(Items from a dataset)

Segment Open

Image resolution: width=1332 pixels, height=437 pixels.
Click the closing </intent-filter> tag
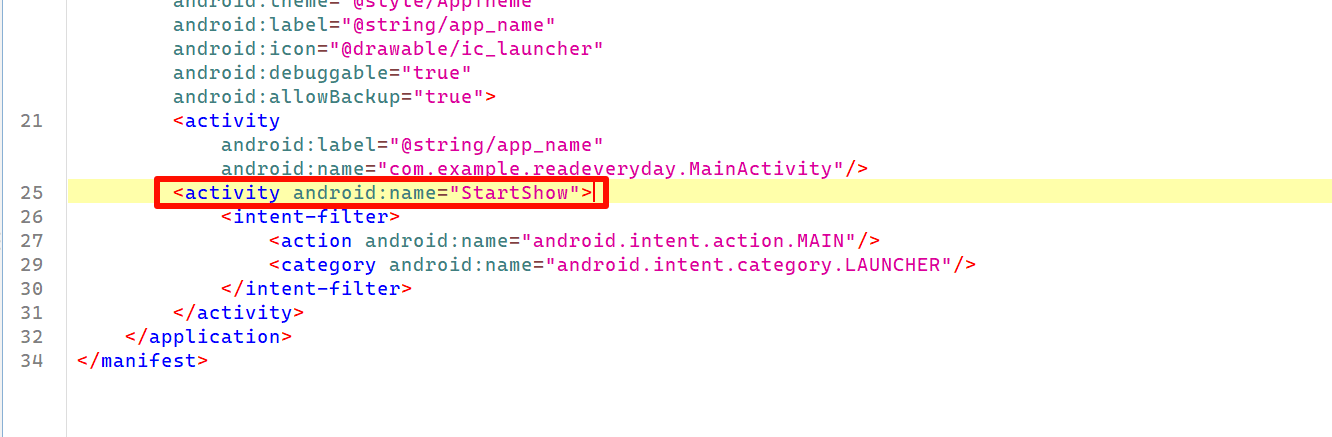317,289
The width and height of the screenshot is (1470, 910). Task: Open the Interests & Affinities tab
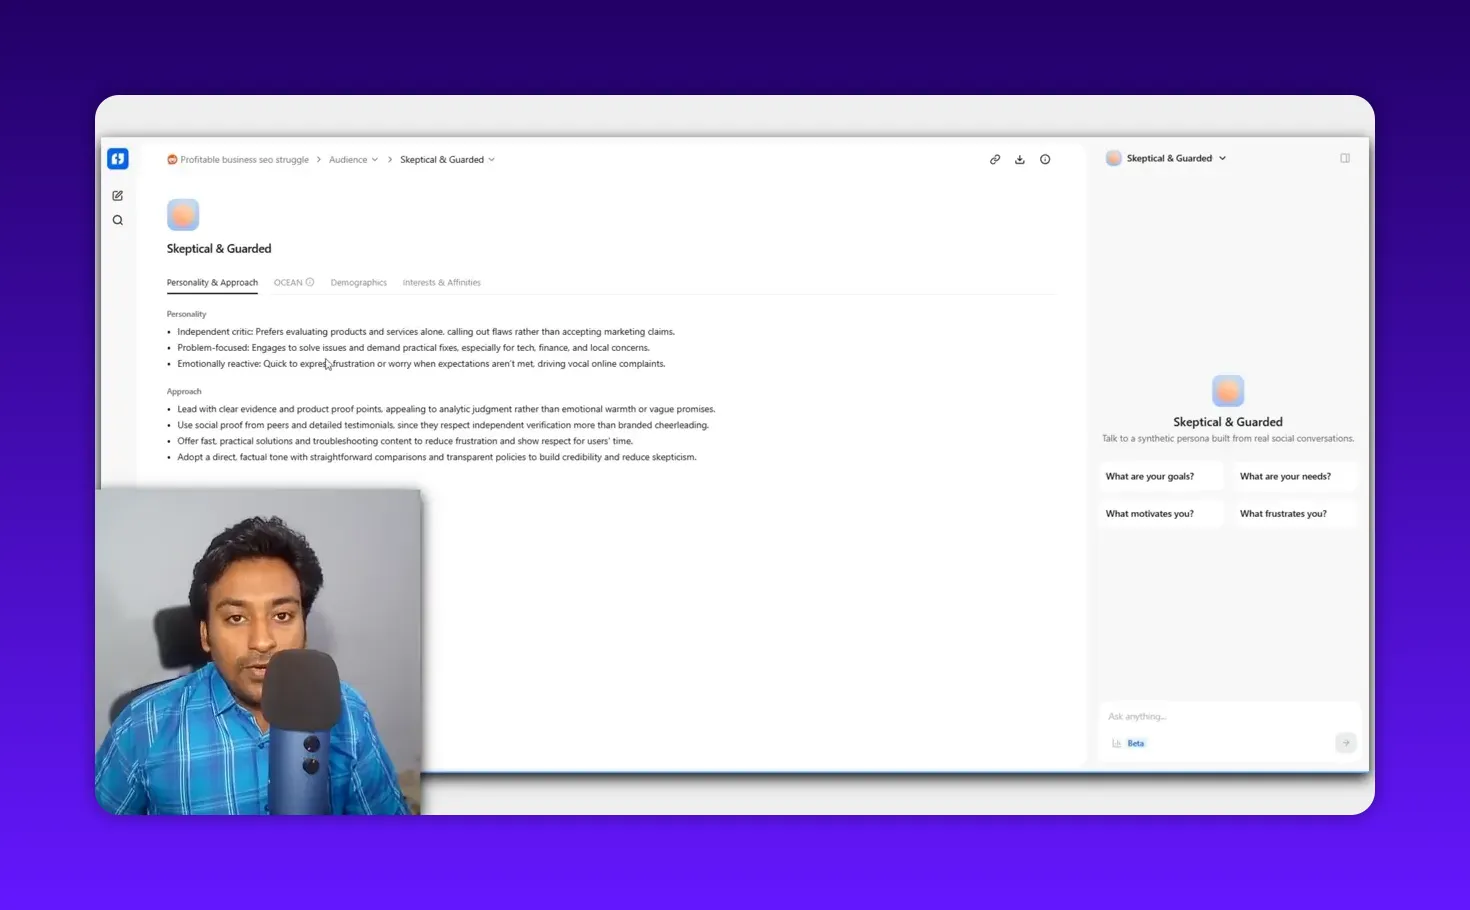441,282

Segment Closed

From the line containing "The width and" to the final line above, both included, transcribe every line exactly and leave all pictures out.

The width and height of the screenshot is (1470, 910). Task: Open the Interests & Affinities tab
441,282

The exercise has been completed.